Censorship Is So 1984. Read for Your Rights.
Read for Your Rights
 

We celebrate your freedom to read! Banned Books Week highlights the commitment to free access to information and the freedom to read. Book bans often prompt debates on censorship and freedom of expression. Organizations like the American Library Association (ALA) champion these freedoms and oppose censorship, emphasizing the importance of diverse perspectives in literature.

We join in these efforts, promoting access to diverse viewpoints and ideas. Our commitment to intellectual freedom ensures everyone can explore information without restriction.

 
READ A BANNED BOOK

 

 

 

Explore ALA Resources
Discover the American Library Association's banned books resources to learn about censorship and book challenges. You'll find information on why books are banned, how to support the freedom to read, and tools that help protect access to diverse ideas. Explore more and get involved through the resources provided.

 

Banned Books

All Boys Aren't Blue by George M. Johnson

In a series of personal essays, prominent journalist and LGBTQIA+ activist George M. Johnson explores his childhood, adolescence, and college years in New Jersey and Virginia. From the memories of getting his teeth kicked out by bullies at age five, to flea marketing with his loving grandmother, to his first sexual relationships, this young-adult memoir weaves together the trials and triumphs faced by Black queer boys.

---------------

Instructions.
1. From the banned books page, reproduce the passage from "We celebrate your" up to and including "perspectives in literature.".
2. In one to three sentences, explain what the banned books page says the American Library Association emphasizes in championing the freedom to read and opposing censorship.
3. Pick up the banned books page after its final sentence and continue writing it.

Extracted information.
---------------

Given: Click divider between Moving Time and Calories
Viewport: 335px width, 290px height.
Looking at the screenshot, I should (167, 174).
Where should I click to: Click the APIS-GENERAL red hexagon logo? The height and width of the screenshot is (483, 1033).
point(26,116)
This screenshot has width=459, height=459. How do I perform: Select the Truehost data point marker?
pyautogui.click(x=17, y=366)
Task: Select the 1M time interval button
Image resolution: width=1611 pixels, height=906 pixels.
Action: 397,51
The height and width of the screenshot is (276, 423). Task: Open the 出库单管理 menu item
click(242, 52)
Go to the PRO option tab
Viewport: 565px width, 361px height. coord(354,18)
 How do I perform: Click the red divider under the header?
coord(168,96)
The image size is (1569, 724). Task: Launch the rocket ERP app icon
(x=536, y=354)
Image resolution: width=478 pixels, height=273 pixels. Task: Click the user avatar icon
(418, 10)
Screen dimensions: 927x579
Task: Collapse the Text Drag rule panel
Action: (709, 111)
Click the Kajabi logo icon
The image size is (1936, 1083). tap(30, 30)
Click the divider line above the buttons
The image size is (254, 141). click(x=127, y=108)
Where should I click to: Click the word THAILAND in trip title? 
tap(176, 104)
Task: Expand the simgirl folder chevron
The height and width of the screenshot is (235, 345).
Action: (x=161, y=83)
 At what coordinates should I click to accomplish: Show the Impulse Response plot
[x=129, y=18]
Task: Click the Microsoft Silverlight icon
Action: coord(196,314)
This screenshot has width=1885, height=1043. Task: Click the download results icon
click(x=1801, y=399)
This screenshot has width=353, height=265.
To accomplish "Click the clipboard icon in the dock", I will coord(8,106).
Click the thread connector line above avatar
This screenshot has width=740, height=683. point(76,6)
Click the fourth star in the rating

---------------

Answers to the exercises.
1.
We celebrate your freedom to read! Banned Books Week highlights the commitment to free access to information and the freedom to read. Book bans often prompt debates on censorship and freedom of expression. Organizations like the American Library Association (ALA) champion these freedoms and oppose censorship, emphasizing the importance of diverse perspectives in literature.

2. The page says the American Library Association emphasizes the importance of diverse perspectives in literature when it champions the freedom to read and opposes censorship.

3.
Challenged for:
LGBTQIA+ content, claimed to be sexually explicit

 

 

Gender Queer: A Memoir by Maia Kobabe

In 2014, Maia Kobabe, who uses e/em/eir pronouns, thought that a comic of reading statistics would be the last autobiographical comic e would ever write. At the time, it was the only thing e felt comfortable with strangers knowing about em. Now, Gender Queer is here. Maia's intensely cathartic autobiography charts eir journey of self-identity, which includes the mortification and confusion of adolescent crushes, grappling with how to come out to family and society, bonding with friends over erotic gay fanfiction, and facing the trauma and fundamental violation of pap smears. Started as a way to explain to eir family what it means to be nonbinary and asexual, Gender Queer is more than a personal story: it is a useful and touching guide on gender identity--what it means and how to think about it--for advocates, friends, and humans everywhere.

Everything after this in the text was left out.